A missile test in New Mexico produced the curly contrail spotted early Thursday.

Military officials said they received numerous reports of the contrail being spotted in the Phoenix area. Residents of Navajo and Apache counties in Arizona’s White Mountains were able to see a good show if they happened to be looking at the sky.

Observers also took photos of the corkscrew-shaped cloud from Edwards Air Force Base in Southern California, more than 850 miles away.

“Usually what happens is it’s the contrail that causes the commotion,” White Sands Missile Range spokeswoman Cammy Montoya said, noting that many people call in asking if it’s a UFO.

A similar launch in 2012 created a buzz when reports flooded in about a colorful contrail that was visible from southern Colorado west to Salt Lake City, Phoenix and Las Vegas.

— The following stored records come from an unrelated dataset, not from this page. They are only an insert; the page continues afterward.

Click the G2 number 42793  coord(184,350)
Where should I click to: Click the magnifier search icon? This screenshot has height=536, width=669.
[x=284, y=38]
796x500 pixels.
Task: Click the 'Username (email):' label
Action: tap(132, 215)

This time, officials shared information about the launch in advance with communities as far away as Palm Springs, California. Radio stations in Arizona also were broadcasting stories about what people could expect to see in the pre-dawn sky.

The unarmed Juno target missile launched at 6:55 a.m. from an old military depot in northwestern New Mexico and was aimed at White Sands Missile Range, some 215 miles away. Officials said a Patriot missile successfully intercepted it and it disintegrated in midair.

The contrail left behind has a different shape and color each time. It depends on the conditions at the time of the launch. For example, the rising sun has to illuminate the twisting cloud-like formation in just the right way. The amount of crystallized water vapor in the atmosphere can affect the color.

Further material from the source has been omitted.